A self-sustaining autonomous system for long-term Arctic monitoring

Long-term observation and data collection are necessary to understand the impact of the accelerated melting of Arctic sea ice on marine ecosystems in the Arctic. However, traditional ocean observation methods that rely on fixed or drifting buoy stations can only sparsely observe distributed locations. Furthermore, studies by drones and Autonomous Underwater Vehicle (AUV) are restricted by range and duration due to their limited onboard energy. In this study, we propose and investigate a conceptual design for a Self-sustaining Autonomous System (SAS) to address these challenges. The system combines Unmanned Aerial Vehicle (UAV) and AUV technologies on a Unmanned Surface Vehicle (USV) platform. We chose a Small Waterplane Area Twin Hull (SWATH), driven by wind power through its sail, as the support platform for the self-sustaining system because of its superior stability and structural design advantages.

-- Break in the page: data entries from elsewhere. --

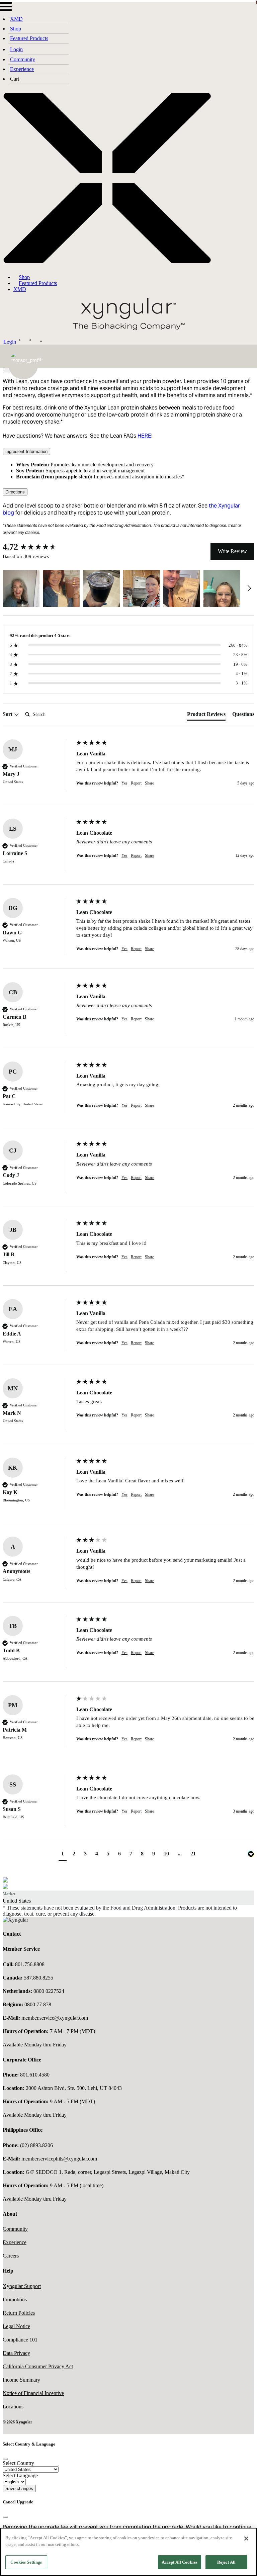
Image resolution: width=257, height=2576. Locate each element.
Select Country (18, 2463)
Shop (15, 28)
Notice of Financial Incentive (33, 2393)
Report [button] (136, 783)
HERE (144, 435)
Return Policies (19, 2313)
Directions (15, 491)
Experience (22, 69)
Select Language (20, 2475)
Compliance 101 (20, 2339)
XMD (16, 19)
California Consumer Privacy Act (38, 2366)
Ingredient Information (26, 451)
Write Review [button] (232, 551)
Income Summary (21, 2380)
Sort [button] (8, 714)
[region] (128, 2552)
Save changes (19, 2488)
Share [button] (149, 783)
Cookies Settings (26, 2562)
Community (22, 59)
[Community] (29, 339)
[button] (21, 588)
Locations (13, 2406)
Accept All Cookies (179, 2562)
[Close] (5, 2459)
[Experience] (40, 339)
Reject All (226, 2562)
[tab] (206, 716)
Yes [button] (124, 783)
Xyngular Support (22, 2286)
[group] (38, 547)
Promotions (15, 2299)
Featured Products (29, 38)
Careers (11, 2256)
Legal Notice (16, 2326)
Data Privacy (16, 2353)
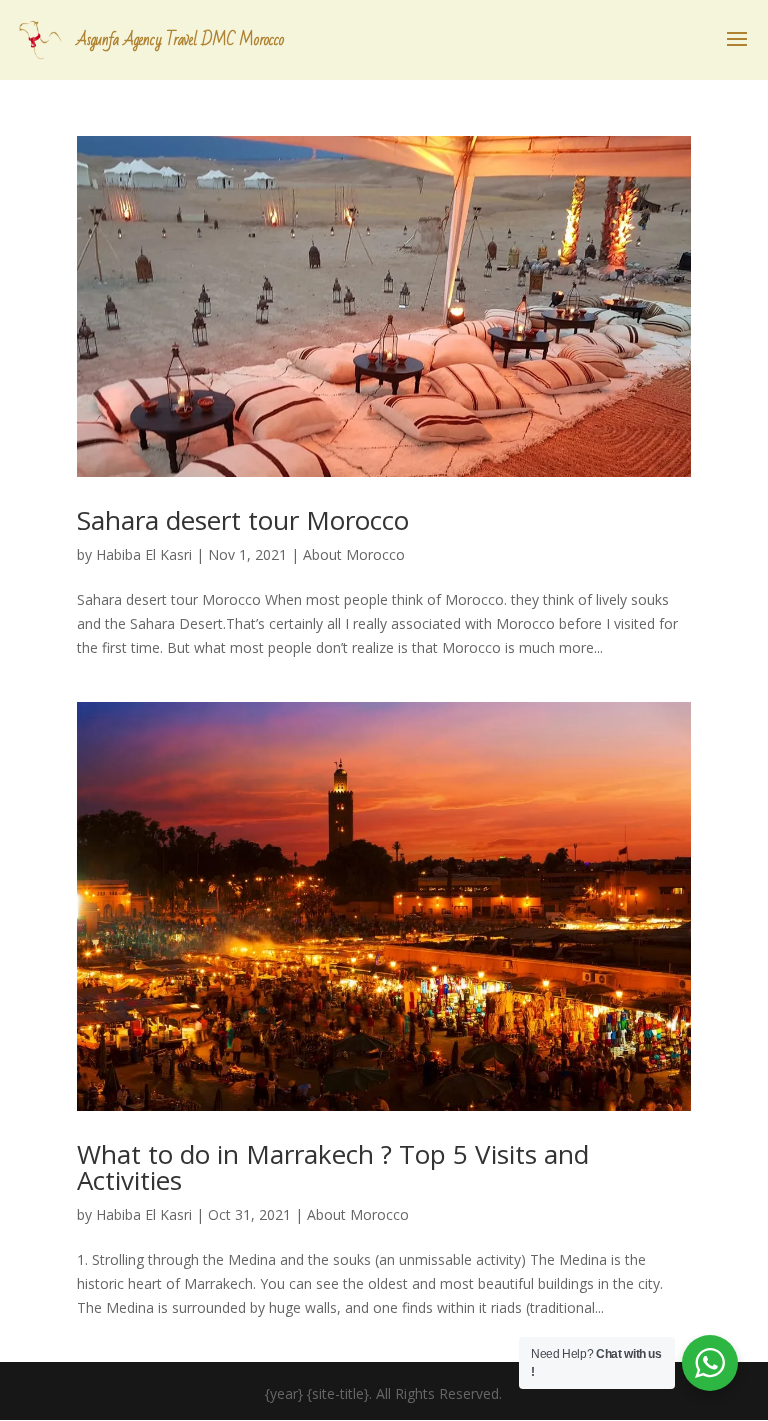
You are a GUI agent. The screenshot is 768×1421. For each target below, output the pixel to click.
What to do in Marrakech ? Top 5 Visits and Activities (333, 1167)
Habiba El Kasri (144, 554)
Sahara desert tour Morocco (243, 520)
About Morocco (354, 554)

As the wind-driven SWATH moves through the ocean, a turbine installed underwater between the hulls will produce sufficient energy for onboard sensors and mission support. This study aims to conduct a feasibility study on the proposed conceptual design scheme and calculate the primary parameters associated with design components to verify the feasibility of the overall project. The results indicate that using the motion of a wind-driven sailboat to generate power from the turbine beneath the SWATH to support the long-term Arctic Ocean monitoring mission is feasible. As a self-sustaining platform, wind energy and marine current energy will be applied in this design to achieve the purpose of long-term monitoring in the Arctic Ocean. A dimensionless formula has been developed to estimate the minimum sail area required for varying sizes of SWATH in combination with a wind-driven power system.